═══ DATASET EXCERPTS ═══

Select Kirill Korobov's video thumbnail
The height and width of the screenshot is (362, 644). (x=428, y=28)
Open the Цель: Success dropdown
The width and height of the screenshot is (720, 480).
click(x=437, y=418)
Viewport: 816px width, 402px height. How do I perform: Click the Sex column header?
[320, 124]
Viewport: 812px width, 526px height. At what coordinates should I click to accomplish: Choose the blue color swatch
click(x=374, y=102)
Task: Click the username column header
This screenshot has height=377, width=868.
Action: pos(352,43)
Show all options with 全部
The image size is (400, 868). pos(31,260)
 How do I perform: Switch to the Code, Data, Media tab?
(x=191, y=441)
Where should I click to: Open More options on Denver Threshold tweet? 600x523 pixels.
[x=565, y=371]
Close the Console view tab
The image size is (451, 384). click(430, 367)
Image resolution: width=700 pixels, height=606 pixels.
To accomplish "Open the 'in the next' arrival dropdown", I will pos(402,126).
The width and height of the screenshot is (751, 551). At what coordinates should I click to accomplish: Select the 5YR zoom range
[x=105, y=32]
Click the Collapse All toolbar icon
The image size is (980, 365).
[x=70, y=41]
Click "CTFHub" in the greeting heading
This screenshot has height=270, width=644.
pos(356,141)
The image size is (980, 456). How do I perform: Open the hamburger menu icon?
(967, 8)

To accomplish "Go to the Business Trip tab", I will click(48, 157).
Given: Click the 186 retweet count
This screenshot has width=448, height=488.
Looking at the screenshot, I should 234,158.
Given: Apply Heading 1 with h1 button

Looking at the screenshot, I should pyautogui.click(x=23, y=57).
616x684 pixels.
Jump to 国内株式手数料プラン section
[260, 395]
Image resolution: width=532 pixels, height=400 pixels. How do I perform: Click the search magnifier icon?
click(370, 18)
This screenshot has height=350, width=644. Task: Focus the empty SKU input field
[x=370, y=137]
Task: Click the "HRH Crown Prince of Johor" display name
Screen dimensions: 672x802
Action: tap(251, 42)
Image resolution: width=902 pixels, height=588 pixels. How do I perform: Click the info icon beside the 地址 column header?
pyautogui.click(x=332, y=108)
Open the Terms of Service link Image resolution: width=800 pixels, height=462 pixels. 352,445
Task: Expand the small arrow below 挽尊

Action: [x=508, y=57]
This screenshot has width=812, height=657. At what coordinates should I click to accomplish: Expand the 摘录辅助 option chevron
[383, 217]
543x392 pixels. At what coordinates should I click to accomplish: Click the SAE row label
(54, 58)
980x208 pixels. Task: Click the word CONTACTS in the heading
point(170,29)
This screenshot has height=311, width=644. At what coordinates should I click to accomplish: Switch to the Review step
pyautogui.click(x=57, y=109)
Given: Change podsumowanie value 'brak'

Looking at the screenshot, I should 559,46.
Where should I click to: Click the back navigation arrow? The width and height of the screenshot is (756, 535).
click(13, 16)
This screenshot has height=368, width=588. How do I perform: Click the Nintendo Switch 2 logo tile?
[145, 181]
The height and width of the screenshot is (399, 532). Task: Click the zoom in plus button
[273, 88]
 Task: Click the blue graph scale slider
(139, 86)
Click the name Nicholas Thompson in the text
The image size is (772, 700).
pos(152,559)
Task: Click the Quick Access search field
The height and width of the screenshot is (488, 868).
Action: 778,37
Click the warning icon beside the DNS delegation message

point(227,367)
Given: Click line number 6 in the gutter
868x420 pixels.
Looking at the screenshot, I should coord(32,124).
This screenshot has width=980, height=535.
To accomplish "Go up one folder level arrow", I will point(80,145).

═══

*TASK TO COMPLETE*
Each entry shown above must be retyped word for word.

*OUTPUT OF THE TASK*
Select Kirill Korobov's video thumbnail
The height and width of the screenshot is (362, 644). (x=428, y=28)
Open the Цель: Success dropdown
The width and height of the screenshot is (720, 480).
click(x=437, y=418)
Viewport: 816px width, 402px height. How do I perform: Click the Sex column header?
[320, 124]
Viewport: 812px width, 526px height. At what coordinates should I click to accomplish: Choose the blue color swatch
click(x=374, y=102)
Task: Click the username column header
This screenshot has height=377, width=868.
Action: pos(352,43)
Show all options with 全部
The image size is (400, 868). pos(31,260)
 How do I perform: Switch to the Code, Data, Media tab?
(x=191, y=441)
Where should I click to: Open More options on Denver Threshold tweet? 600x523 pixels.
[x=565, y=371]
Close the Console view tab
The image size is (451, 384). click(430, 367)
Image resolution: width=700 pixels, height=606 pixels.
To accomplish "Open the 'in the next' arrival dropdown", I will pos(402,126).
The width and height of the screenshot is (751, 551). At what coordinates should I click to accomplish: Select the 5YR zoom range
[x=105, y=32]
Click the Collapse All toolbar icon
The image size is (980, 365).
[x=70, y=41]
Click "CTFHub" in the greeting heading
This screenshot has height=270, width=644.
pos(356,141)
The image size is (980, 456). How do I perform: Open the hamburger menu icon?
(967, 8)

To accomplish "Go to the Business Trip tab", I will click(48, 157).
Given: Click the 186 retweet count
This screenshot has width=448, height=488.
Looking at the screenshot, I should 234,158.
Given: Apply Heading 1 with h1 button

Looking at the screenshot, I should pyautogui.click(x=23, y=57).
616x684 pixels.
Jump to 国内株式手数料プラン section
[260, 395]
Image resolution: width=532 pixels, height=400 pixels. How do I perform: Click the search magnifier icon?
click(370, 18)
This screenshot has height=350, width=644. Task: Focus the empty SKU input field
[x=370, y=137]
Task: Click the "HRH Crown Prince of Johor" display name
Screen dimensions: 672x802
Action: tap(251, 42)
Image resolution: width=902 pixels, height=588 pixels. How do I perform: Click the info icon beside the 地址 column header?
pyautogui.click(x=332, y=108)
Open the Terms of Service link Image resolution: width=800 pixels, height=462 pixels. 352,445
Task: Expand the small arrow below 挽尊

Action: [x=508, y=57]
This screenshot has width=812, height=657. At what coordinates should I click to accomplish: Expand the 摘录辅助 option chevron
[383, 217]
543x392 pixels. At what coordinates should I click to accomplish: Click the SAE row label
(54, 58)
980x208 pixels. Task: Click the word CONTACTS in the heading
point(170,29)
This screenshot has height=311, width=644. At what coordinates should I click to accomplish: Switch to the Review step
pyautogui.click(x=57, y=109)
Given: Change podsumowanie value 'brak'

Looking at the screenshot, I should 559,46.
Where should I click to: Click the back navigation arrow? The width and height of the screenshot is (756, 535).
click(13, 16)
This screenshot has height=368, width=588. How do I perform: Click the Nintendo Switch 2 logo tile?
[145, 181]
The height and width of the screenshot is (399, 532). Task: Click the zoom in plus button
[273, 88]
 Task: Click the blue graph scale slider
(139, 86)
Click the name Nicholas Thompson in the text
The image size is (772, 700).
pos(152,559)
Task: Click the Quick Access search field
The height and width of the screenshot is (488, 868).
Action: 778,37
Click the warning icon beside the DNS delegation message

point(227,367)
Given: Click line number 6 in the gutter
868x420 pixels.
Looking at the screenshot, I should coord(32,124).
This screenshot has width=980, height=535.
To accomplish "Go up one folder level arrow", I will point(80,145).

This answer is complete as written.